It's very difficult to weigh each point on its 'own merit'; for example, if someone is writing an article on diet, it's relatively easy for them to construct a very impressive looking article, each citation of which is genuine and does indeed match the description, and which is logical - but also completely wrong because they cherrypicked the few dozen results which supported the thesis and ignored all the other studies and meta-analyses which reveal the thesis is complete bullshit.

For example, take dual n-back. Just with the materials in http://www.gwern.net/DNB%20FAQ I could construct a case that dual n-back is a fantastic intervention which will boost children's grades, help cure ADHD, help addicts kick drugs, increase your IQ, etc - or I could construct a case that it's a statistical artifact contributed to by financially compromised researchers which has failed replication and ought to be kicked to the trashheap of history.

Both would be true if you 'evaluate of my points on their own merit'.

When someone says that him believing in pseudoscience X reduces their confidence in any of the articles on topics Y or Z, they are quite correct. They have learned reasons to think that he left evidence out, or twisted it, or didn't look for counter-evidence, or engaged in any of the myriads of sins of omission or commission that lead a reader to falsehood.
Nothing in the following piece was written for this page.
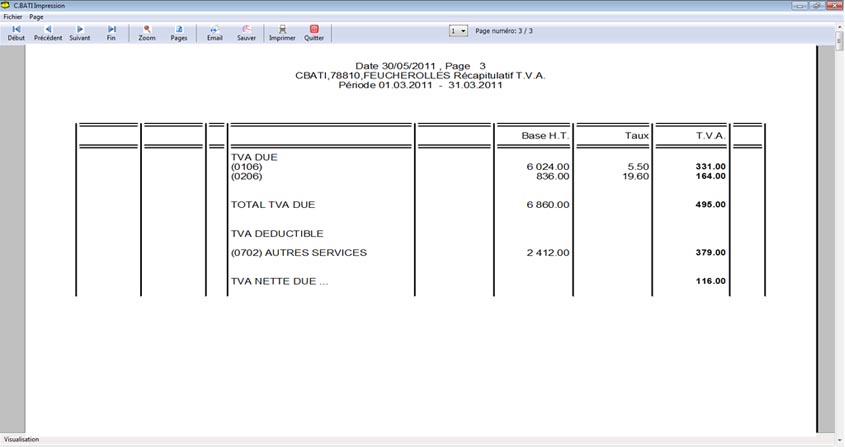Click the Précédent page button
The image size is (845, 447).
tap(48, 33)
Credibility isn't exactly the same thing as reputation.

Some authors have more credibility than others. If someone positions themselves in the realm of the incredible (which is what homeopathy is), they lose credibility, as they should.


Of course I evaluate each of his points on its merit, and may continue to do so. But part of how much mental "weighting" to put on his points is based on how much I respect how his thinking process goes, and how it lines up to mine. That weighting just got significantly reduced.